RE:RE:RE:RE:RE:To better understand the complexity of ADCsSo here is the link to the full article about PDCs. The only approved one is Lutathera, which was the source of my enthusiasm for this approach used by Thera in SORT1+. That being said, Lutathera is a peptide linked to a radioisotope. The linker is stable and no cleavage within the cell is needed for cytotoxic activity. No PDCs carrying chemotherapy drugs have been approved yet, only ADCs were able to achieve that as of now.
Reading the article and understanding it allow to realize that success of a PDC is linked to many factors. First you need a peptide with high affinity with an overexpressed receptor on cancer cells and low expression elsewhere in healthy tissues. This affinity needs to be preserved after the linkage of one or many drug molecules to the peptide. The peptide also need to allow such linkage of drug molecule. The linker used need to be stable in the bloodstream and outside of cancer cells, but cleavable once inside the cancer cell. The peptide itself need to be stable enough in the blodstream and preserve its structural integrity long enough to have the time to interact with its receptor. So this process involves peptide stability and whole PDC stability, and a fast rate of cell penetration, fast enough to alloe drug internalization before peptide degradation by proteolytic enzymes.

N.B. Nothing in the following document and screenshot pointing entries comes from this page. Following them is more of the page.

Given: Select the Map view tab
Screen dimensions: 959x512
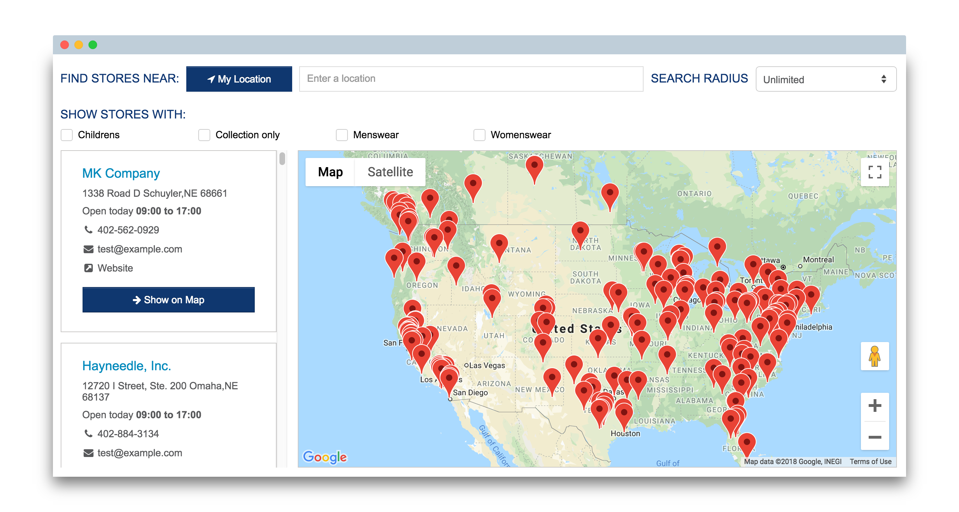Looking at the screenshot, I should (x=330, y=172).
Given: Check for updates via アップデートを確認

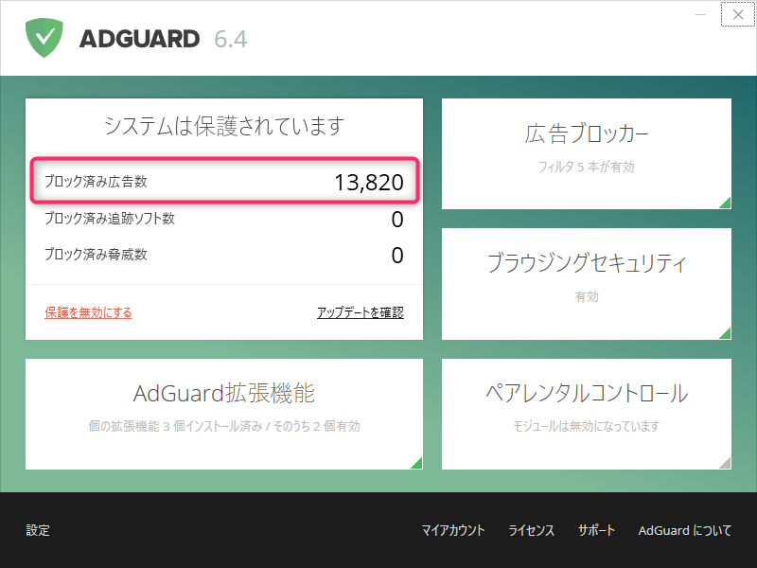Looking at the screenshot, I should [x=360, y=312].
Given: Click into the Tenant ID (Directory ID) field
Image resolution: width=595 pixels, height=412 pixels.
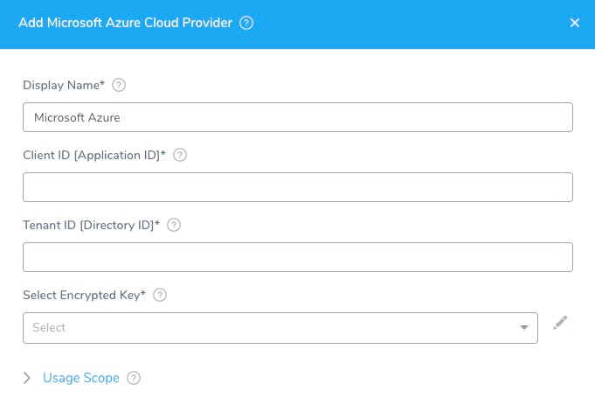Looking at the screenshot, I should [x=298, y=257].
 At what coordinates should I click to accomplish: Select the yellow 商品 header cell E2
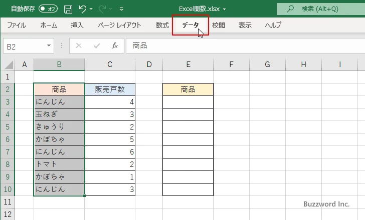coord(188,90)
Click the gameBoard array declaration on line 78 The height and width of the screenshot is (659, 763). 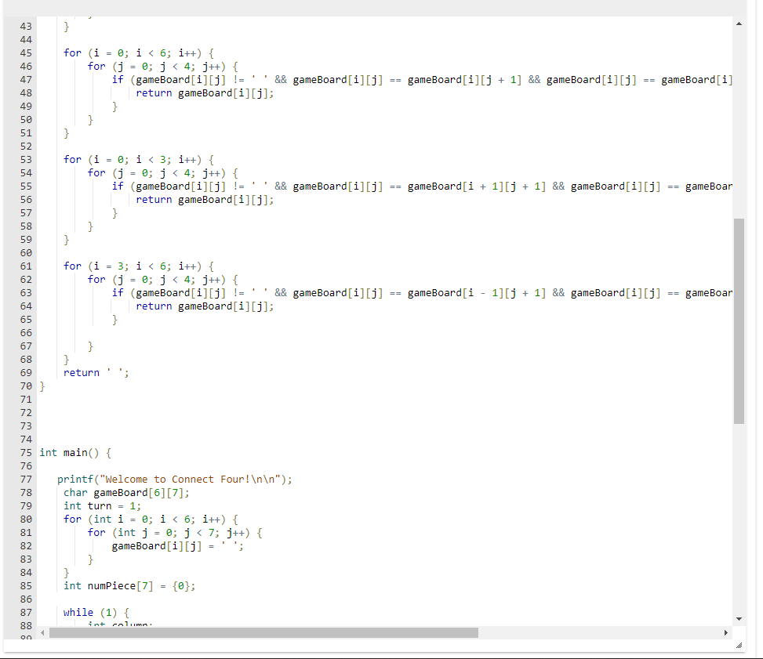(x=125, y=492)
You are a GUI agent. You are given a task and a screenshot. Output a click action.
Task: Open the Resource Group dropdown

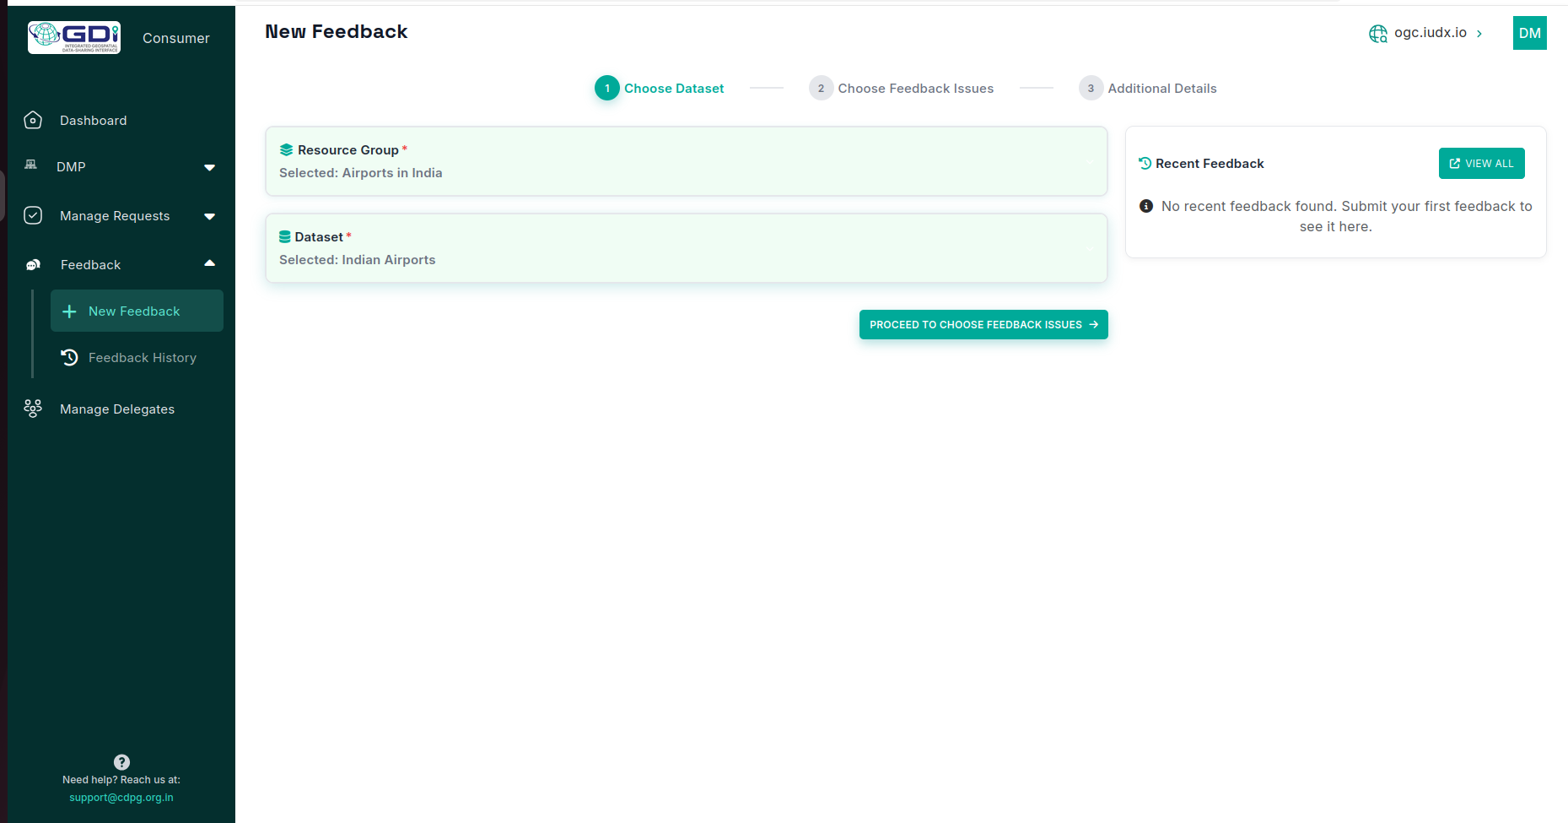(686, 161)
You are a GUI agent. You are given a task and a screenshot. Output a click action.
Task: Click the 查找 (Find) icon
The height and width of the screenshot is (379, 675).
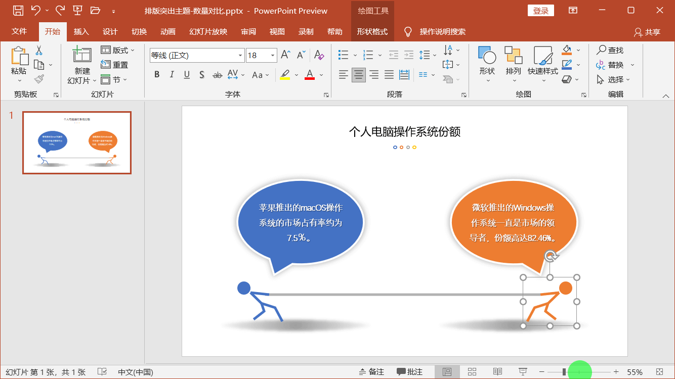pyautogui.click(x=611, y=50)
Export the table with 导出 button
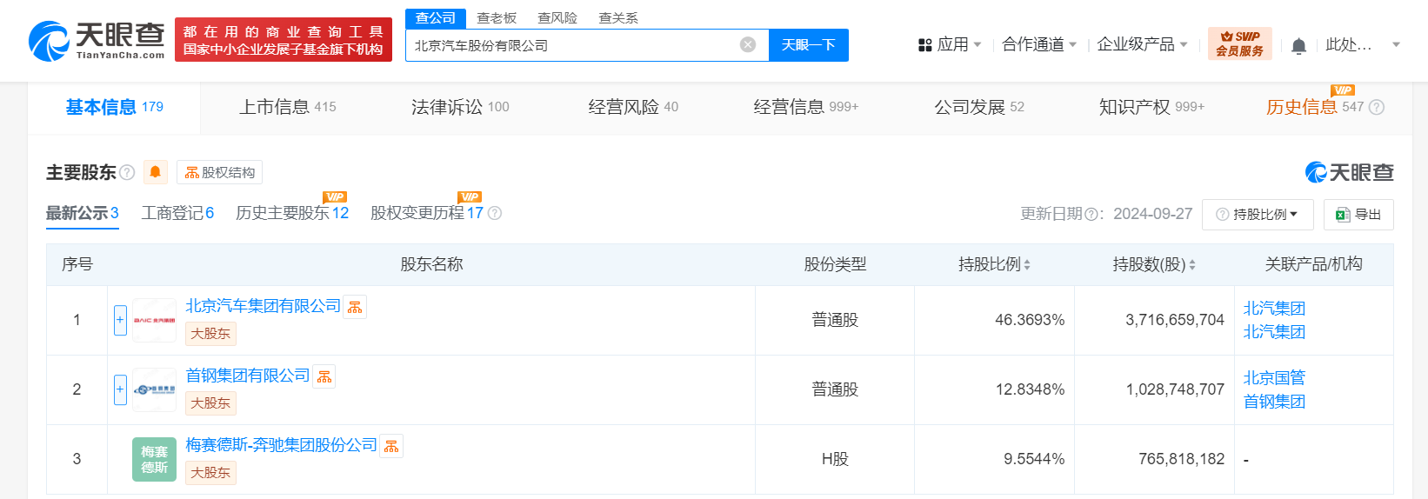The height and width of the screenshot is (499, 1428). tap(1358, 215)
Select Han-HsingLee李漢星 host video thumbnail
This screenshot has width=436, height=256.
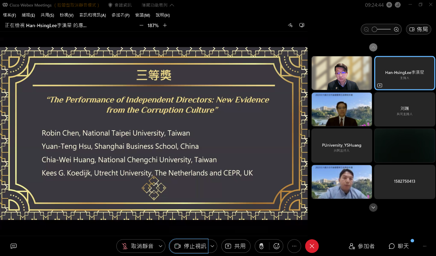pyautogui.click(x=404, y=73)
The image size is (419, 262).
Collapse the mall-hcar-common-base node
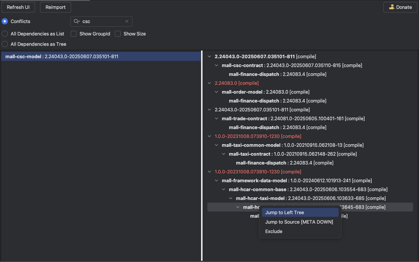[x=224, y=189]
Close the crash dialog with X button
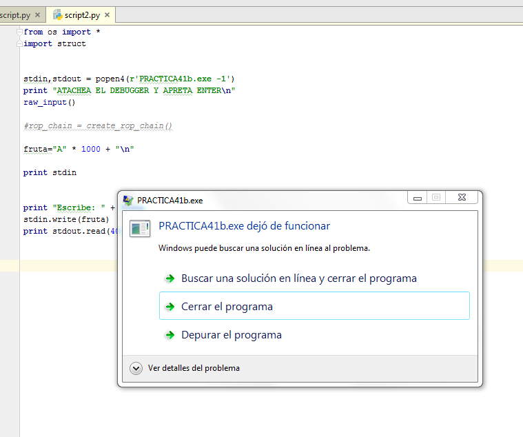The width and height of the screenshot is (523, 437). click(x=460, y=198)
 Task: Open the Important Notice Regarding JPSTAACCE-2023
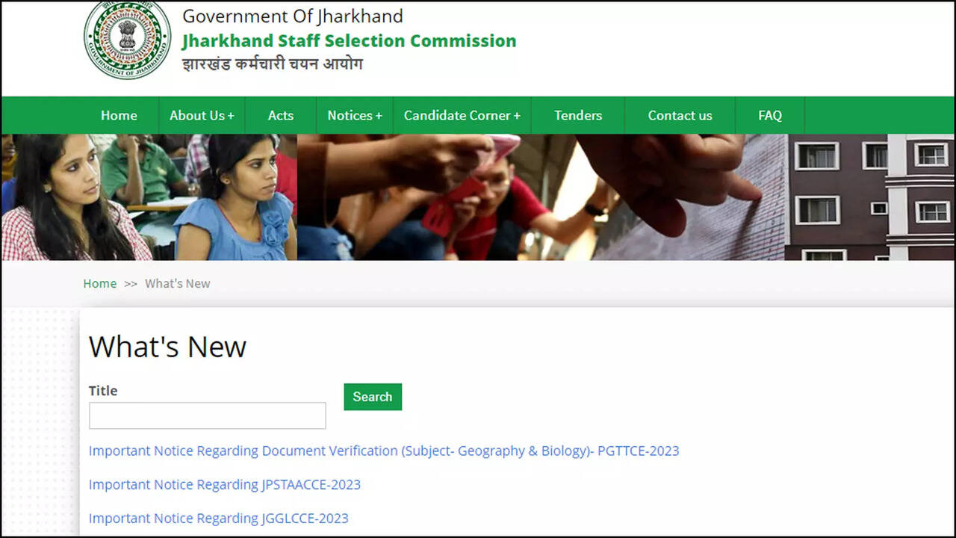click(225, 484)
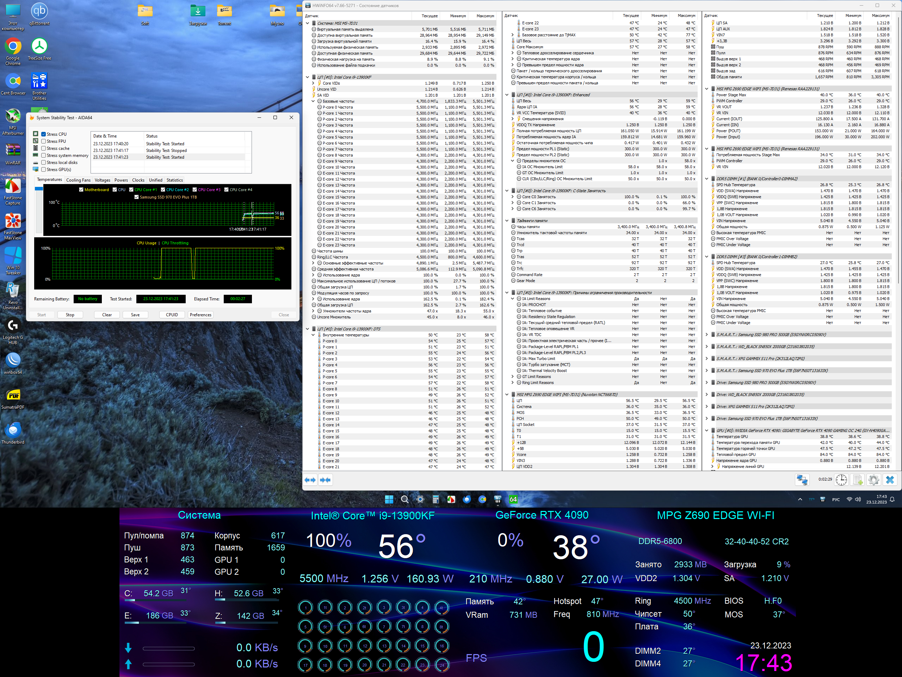The height and width of the screenshot is (677, 902).
Task: Click shrink columns arrows icon
Action: [325, 480]
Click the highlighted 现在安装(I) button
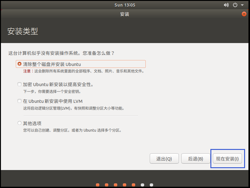This screenshot has height=188, width=250. click(227, 158)
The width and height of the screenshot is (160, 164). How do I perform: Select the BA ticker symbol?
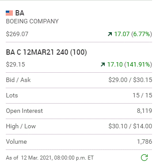point(20,13)
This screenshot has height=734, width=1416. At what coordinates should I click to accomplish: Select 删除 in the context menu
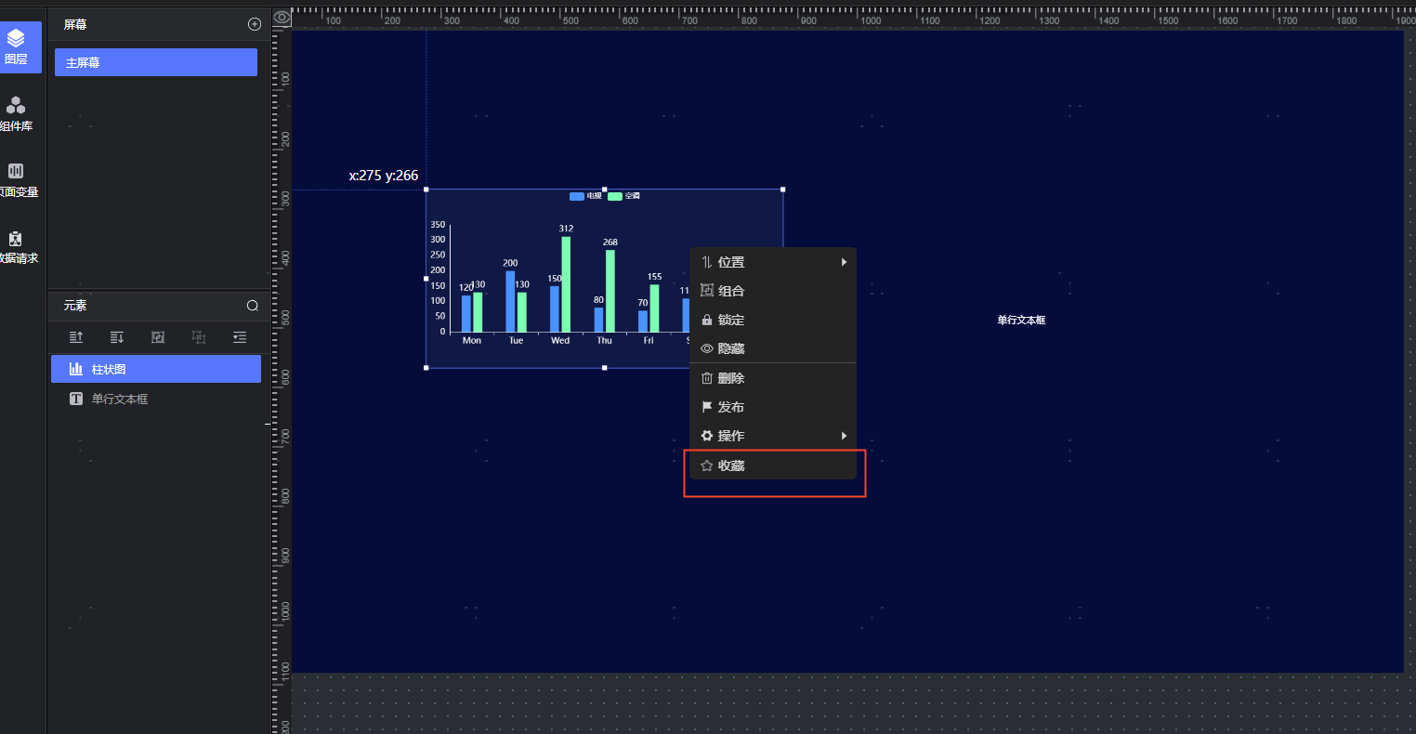coord(730,378)
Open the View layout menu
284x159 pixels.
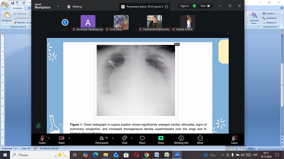205,6
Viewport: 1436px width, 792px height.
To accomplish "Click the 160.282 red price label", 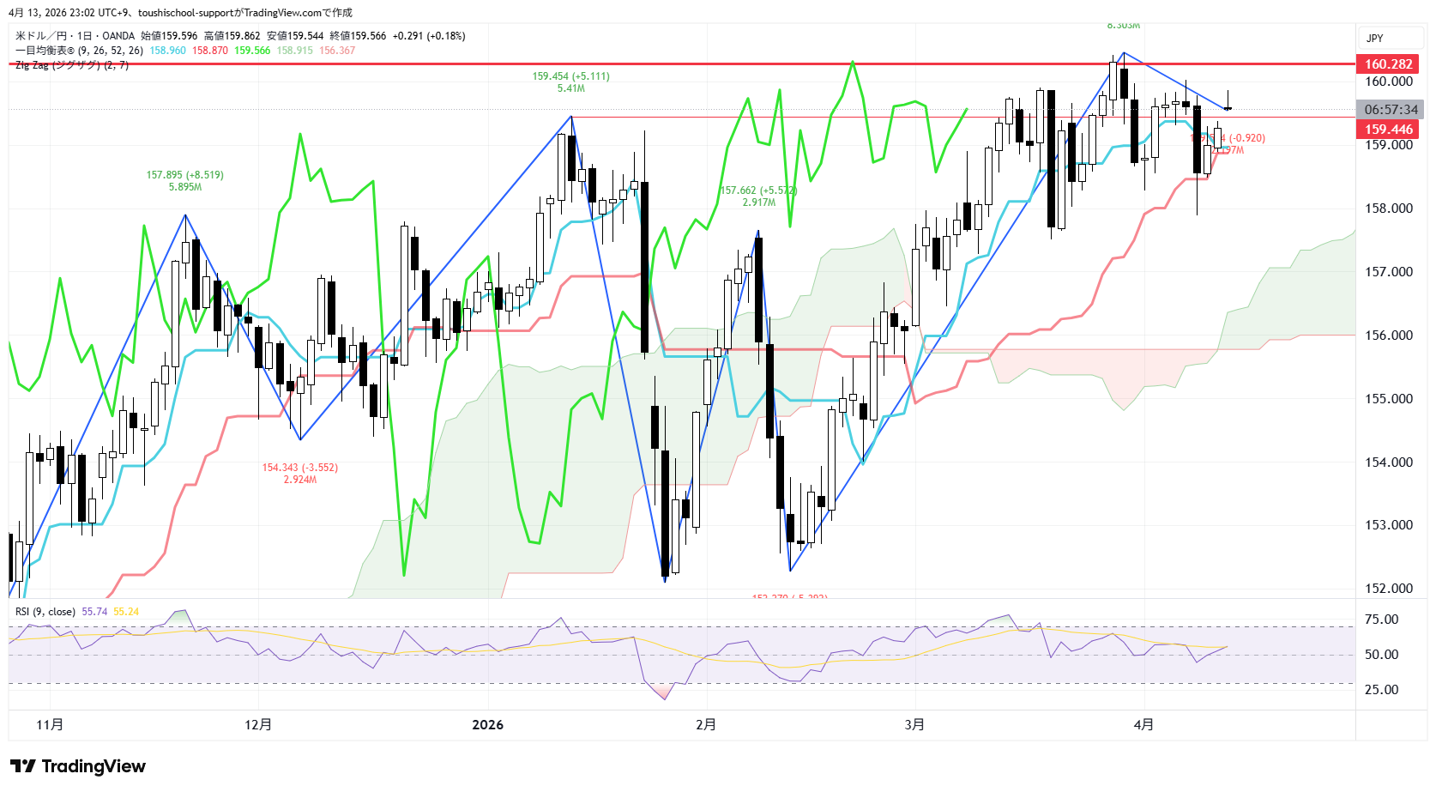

One thing that seems to distinguishes Thera's PDC is the vasculomimicry inhibition. I did not read anything similar about other PDC. It would be the only PDC with a possible added anti-cancer activity. We know that Somatostatin analogs like Octreotide or (Tyr3) Octreotide, used in Lutathera, have antiproliferative activity, but only if the dose is sustained over a long time by daily injections of Octreotide or by monthly injections of a long acting version of Octreotide called Sandostatin (LAR), but nothing linked to Lutathera itself, since it is in the bloodstream only for a few hours. That being said, this vasculomimicry inhibition would need to be proven in humans, but if real, maybe in the future they could devise a drug based only on that.
So all that to say that a successful PDC would require a lot of things to be right at the same time. It seems from what we know now that Thera has a good PDC candidate. It works in xenograft animal models. Now its time for the real test in human. I hope the linker is right and that in some ways they will be able to select patients with cancers that are really overexpressing the Sortilin receptor, because without that, as good as the PDC can be, success is impossible. The whole thing is based on Sortilin receptor overexpression.
https://www.ncbi.nlm.nih.gov/pmc/articles/PMC7359416/
jfm1330 wrote: From the same article again. On the importance for Thera to developp asap their peptide coupled with Ga68. It is a common thing in this field an easy to do. Look.
More than 200 reports were published focusing on the investigation of various Bn-like peptides conjugated primarily with radionuclides, including 9mTc, 111In, 67Ga, 68Ga, 64Cu, 177Lu, 90Y or 213Bi, which were either used for tumor diagnostic or peptide receptor radionuclide therapy (PRRT) (Dash et al., 2015).
A number of these studies reported excellent visualization of BnR overexpressing tumors like prostate cancer in vivo as well as in humans (Scopinaro et al., 2002, 2004; van Essen et al., 2009).